What age or weight should I breed my Nigerian Dwarf doe? 

She is 6 months old and weighs 31 pounds


I use her for 4H and will be keeping a doeling out of her and selling registered babies to other people!


----------



## happybleats (Sep 12, 2010)

Same as your boer doe, I prefer to wait until my girls are 18 to 24 months old.. but many will breed at a year old as long as they are of good weight. Again, you will get many answers to this. Most important is to offer her the best opportunity for growth and maturity.


----------



## ksalvagno (Oct 6, 2009)

Needs to be a minimum of a year old but so much more comes into play. Are they healthy. Are they proper weight. Are their mineral levels good and not deficient. Are they mentally mature enough. Are hips wide enough.


----------



## toth boer goats (Jul 20, 2008)

I agree with Cathy. 

No matter the breed.


----------



## GoofyGoat (Sep 21, 2018)

I personally don’t breed any of my nigies before 18 months, though it’s usually closer to 2. That way they’ve reached a good size and have the maturity to raise their own kids. I’ve found they’re better mothers and have less complications.


----------



## brigieboo (Apr 8, 2021)

Firstly, she's adorable!!! 

I've bred an 8 month old before and she did perfectly fine. She had a single bucking and did great giving birth and he was the strongest and healthiest of all my kids that year. People say that u can breed them after 5 months, I personally would wait a little longer than that to breed.... at least so they're over a year old when they give birth. 

I'd make sure she's healthy enough before breeding, like making she she has all the right minerals she needs, is a healthy weight, (I raise alpines so I'm not really sure what a good weight for NDs is lol) and make sure the buck isn't too big for her. 

If she was my doe I'd wait a few months to breed her.. just to make sure she has time to grow. Obviously it's your doe and your choice!

Will u show her as a milker? Did you show her this past summer at a fair? How'd she do?


----------



## Tanya (Mar 31, 2020)

Every person has their own answer to this question.
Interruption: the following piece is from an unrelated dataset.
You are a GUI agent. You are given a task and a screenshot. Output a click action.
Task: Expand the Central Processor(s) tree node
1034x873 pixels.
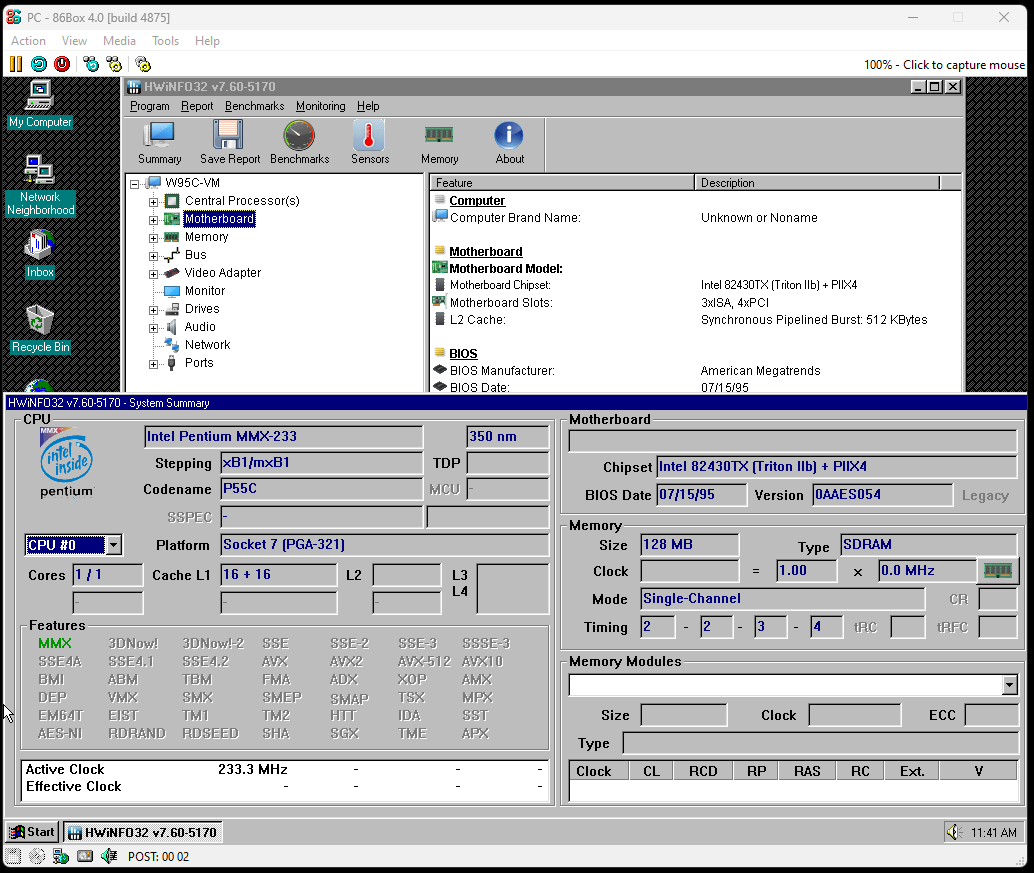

Personally I look at what nature had intended.


----------



## toth boer goats (Jul 20, 2008)

But nature may make it way too young. 
Because does come in season at a very young age.


----------



## Ashlynn (Oct 1, 2017)

I would say between 8 to 24 months. If she doesn’t need to be bred yet then I would wait to around 18-24 months just to be safe. I would never purposely breed a goat under 8 months especially a Nigerian because there is no reason to do that, they are still kids themselves. If you need her to have a kid before 2 years old for shows make sure she is bred at least by 19 months old because goats have a 5 month gestation period.


----------



## Tanya (Mar 31, 2020)

@toth boer goats 

I know. That is why Destiny will never be bred


----------



## Kaitlyn (Jan 20, 2021)

I have heard of people breeding at a minimum of 8 months old, while making sure the does are at least 50 pounds with wide enough hips. This is all based on personal belief and opinion, but I wouldn’t breed any younger than 8 months. They are still babies.


----------



## Dandy Hill Farm (Aug 5, 2021)

Hey! I see you joined TGS - welcome! 😁

Since I already gave you my advice on BYH, I won't bother posting it again. 😉

Like I said before, everyone has their own opinion on when to breed. Once an ND doe is 8 months old, 40-45lbs, with good depth and width, she can be bred then, or anytime after that - it's really just your decision and opinion from then on. I'm sure your make the right choice for her. 😉😊 

Good luck and enjoy your goating adventure!


----------



## littleheathens (Apr 27, 2019)

Good advice here! It's a tough decision sometimes. Ours, this year, was influenced by the fact that our doeling was putting herself in harms way to get with her dam (dam was in with the buck) and FREAKING OUT by being separated. We wanted to wait until she was just a couple of months older and bigger but we caved and kept her with her dam. She was ending up in there anyway. Sometimes what you want to do has to flex. There's a lot of timing details to work out in breeding, too.


----------